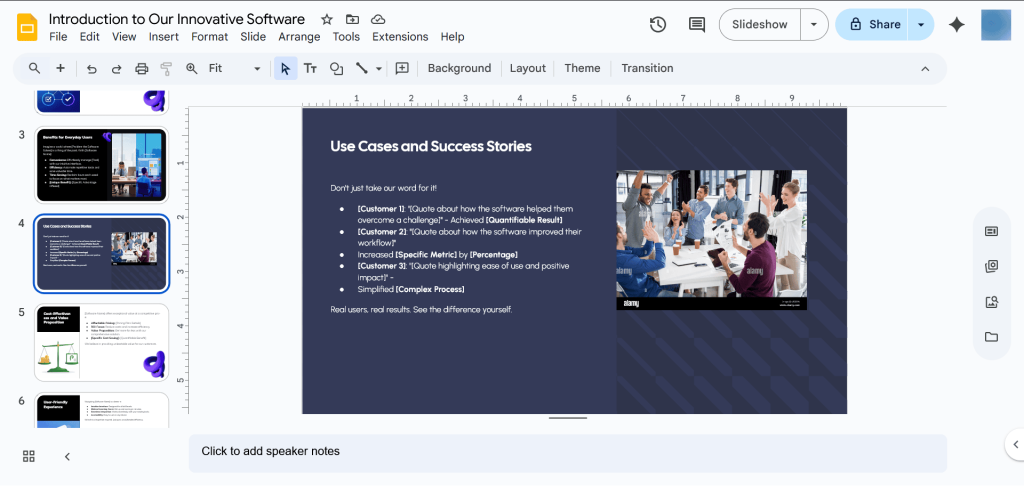1024x486 pixels.
Task: Select the Shape tool
Action: pyautogui.click(x=336, y=68)
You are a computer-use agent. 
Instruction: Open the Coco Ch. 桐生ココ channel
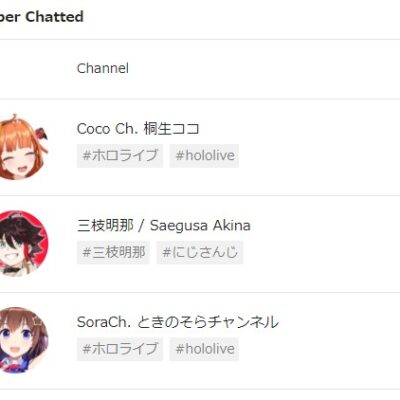point(138,129)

========

Copy every line from the one containing "You are a computer-use agent." down to the end of the items, requests included, and raise each coordinate in the answers by 41. Leave the pictures out of your answer.

You are a computer-use agent. 
Instruction: Open the Coco Ch. 桐生ココ channel
point(179,170)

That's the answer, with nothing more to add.